* _Exercise brief_: Search the data for the string "will" and copy each line where it turns up.
(Given records begins)
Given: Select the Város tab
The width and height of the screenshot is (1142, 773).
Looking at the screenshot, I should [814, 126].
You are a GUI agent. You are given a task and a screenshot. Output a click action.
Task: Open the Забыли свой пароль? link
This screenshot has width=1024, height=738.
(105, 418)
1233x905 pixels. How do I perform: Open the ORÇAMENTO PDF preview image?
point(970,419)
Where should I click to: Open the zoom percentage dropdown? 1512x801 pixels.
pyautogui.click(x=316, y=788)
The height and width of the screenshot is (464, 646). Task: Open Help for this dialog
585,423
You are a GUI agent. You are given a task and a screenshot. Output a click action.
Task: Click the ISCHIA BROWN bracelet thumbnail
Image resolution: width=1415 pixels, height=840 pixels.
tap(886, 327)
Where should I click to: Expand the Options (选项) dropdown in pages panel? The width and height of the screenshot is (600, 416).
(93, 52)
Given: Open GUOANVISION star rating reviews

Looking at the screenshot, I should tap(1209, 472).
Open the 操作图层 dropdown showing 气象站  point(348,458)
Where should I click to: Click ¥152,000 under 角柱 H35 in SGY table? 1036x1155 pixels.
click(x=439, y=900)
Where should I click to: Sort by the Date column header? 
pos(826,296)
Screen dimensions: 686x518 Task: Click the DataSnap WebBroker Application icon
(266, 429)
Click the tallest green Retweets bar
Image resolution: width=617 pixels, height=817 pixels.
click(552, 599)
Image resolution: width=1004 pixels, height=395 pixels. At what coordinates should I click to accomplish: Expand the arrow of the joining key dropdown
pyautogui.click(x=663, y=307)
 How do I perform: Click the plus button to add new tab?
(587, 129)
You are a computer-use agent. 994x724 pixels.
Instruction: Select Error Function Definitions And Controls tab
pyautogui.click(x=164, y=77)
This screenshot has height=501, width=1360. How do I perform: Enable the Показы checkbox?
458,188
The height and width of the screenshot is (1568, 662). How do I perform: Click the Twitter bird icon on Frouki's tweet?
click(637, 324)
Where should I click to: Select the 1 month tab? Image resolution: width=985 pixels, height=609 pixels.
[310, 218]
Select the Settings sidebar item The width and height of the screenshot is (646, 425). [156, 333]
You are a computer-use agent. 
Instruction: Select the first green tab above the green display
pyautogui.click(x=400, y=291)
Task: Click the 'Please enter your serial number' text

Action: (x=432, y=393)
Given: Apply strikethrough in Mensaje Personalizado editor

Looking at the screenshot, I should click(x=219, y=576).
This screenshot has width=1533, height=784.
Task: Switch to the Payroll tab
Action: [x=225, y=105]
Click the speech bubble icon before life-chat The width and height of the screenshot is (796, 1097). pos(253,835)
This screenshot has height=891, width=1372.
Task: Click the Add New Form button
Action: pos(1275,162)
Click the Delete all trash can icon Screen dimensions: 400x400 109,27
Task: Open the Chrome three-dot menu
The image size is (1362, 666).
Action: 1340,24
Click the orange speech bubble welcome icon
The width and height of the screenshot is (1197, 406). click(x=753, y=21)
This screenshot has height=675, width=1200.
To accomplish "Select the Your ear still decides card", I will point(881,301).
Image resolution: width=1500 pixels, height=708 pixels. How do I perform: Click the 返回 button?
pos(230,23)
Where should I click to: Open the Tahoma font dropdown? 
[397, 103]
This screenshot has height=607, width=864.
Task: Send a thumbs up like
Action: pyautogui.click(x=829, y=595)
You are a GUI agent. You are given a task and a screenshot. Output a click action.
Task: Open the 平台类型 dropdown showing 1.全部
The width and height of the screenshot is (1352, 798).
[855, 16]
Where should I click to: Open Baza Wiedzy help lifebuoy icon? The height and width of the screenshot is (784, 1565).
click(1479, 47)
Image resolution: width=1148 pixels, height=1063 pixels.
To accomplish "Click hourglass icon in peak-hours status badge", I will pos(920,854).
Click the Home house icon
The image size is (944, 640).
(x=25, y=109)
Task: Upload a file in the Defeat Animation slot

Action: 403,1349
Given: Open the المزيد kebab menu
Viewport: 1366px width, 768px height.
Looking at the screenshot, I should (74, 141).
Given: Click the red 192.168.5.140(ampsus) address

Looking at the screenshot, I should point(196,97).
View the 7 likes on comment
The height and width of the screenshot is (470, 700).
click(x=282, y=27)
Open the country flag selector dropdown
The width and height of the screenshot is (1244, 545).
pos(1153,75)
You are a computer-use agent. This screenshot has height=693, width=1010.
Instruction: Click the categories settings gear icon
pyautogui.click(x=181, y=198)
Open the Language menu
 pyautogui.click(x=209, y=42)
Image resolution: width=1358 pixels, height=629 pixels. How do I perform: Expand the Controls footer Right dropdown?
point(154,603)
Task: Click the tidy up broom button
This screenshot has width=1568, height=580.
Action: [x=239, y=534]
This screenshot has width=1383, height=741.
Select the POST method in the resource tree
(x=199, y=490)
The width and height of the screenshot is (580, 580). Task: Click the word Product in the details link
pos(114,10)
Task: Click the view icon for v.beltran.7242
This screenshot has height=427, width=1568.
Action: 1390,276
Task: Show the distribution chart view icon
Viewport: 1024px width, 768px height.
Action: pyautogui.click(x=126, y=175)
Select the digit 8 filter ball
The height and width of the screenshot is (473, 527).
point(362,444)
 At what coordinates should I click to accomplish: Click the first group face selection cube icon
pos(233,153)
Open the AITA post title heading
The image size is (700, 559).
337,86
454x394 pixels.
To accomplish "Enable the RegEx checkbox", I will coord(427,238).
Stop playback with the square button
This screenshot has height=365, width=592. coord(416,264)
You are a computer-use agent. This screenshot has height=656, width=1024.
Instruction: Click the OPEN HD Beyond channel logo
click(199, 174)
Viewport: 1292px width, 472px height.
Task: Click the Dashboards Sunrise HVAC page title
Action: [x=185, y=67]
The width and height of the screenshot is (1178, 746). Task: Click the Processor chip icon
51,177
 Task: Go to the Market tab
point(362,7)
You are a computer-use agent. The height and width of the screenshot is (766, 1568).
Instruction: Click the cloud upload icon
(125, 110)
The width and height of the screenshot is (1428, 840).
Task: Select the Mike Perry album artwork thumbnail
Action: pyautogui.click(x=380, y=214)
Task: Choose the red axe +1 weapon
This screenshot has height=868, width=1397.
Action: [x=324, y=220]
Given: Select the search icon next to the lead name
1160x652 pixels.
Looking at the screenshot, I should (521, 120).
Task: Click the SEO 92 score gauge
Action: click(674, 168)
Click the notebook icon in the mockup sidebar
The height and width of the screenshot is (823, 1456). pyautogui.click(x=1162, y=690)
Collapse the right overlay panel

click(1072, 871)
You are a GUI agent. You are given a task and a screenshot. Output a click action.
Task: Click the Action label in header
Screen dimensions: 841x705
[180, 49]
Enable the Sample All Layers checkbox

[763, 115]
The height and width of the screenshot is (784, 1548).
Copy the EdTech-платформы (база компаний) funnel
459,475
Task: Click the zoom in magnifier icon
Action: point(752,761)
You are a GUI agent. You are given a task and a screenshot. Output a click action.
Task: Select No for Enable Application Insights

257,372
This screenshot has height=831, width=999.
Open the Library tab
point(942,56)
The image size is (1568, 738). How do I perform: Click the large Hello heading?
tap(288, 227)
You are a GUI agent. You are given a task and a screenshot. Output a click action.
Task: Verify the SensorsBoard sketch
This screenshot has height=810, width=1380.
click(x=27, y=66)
(Given records ends)
* _Solution to this exercise_:
To accomplish "Select the Your ear still decides card", I will point(881,301).
To accomplish "Click hourglass icon in peak-hours status badge", I will pos(920,854).
To accomplish "Enable the RegEx checkbox", I will coord(427,238).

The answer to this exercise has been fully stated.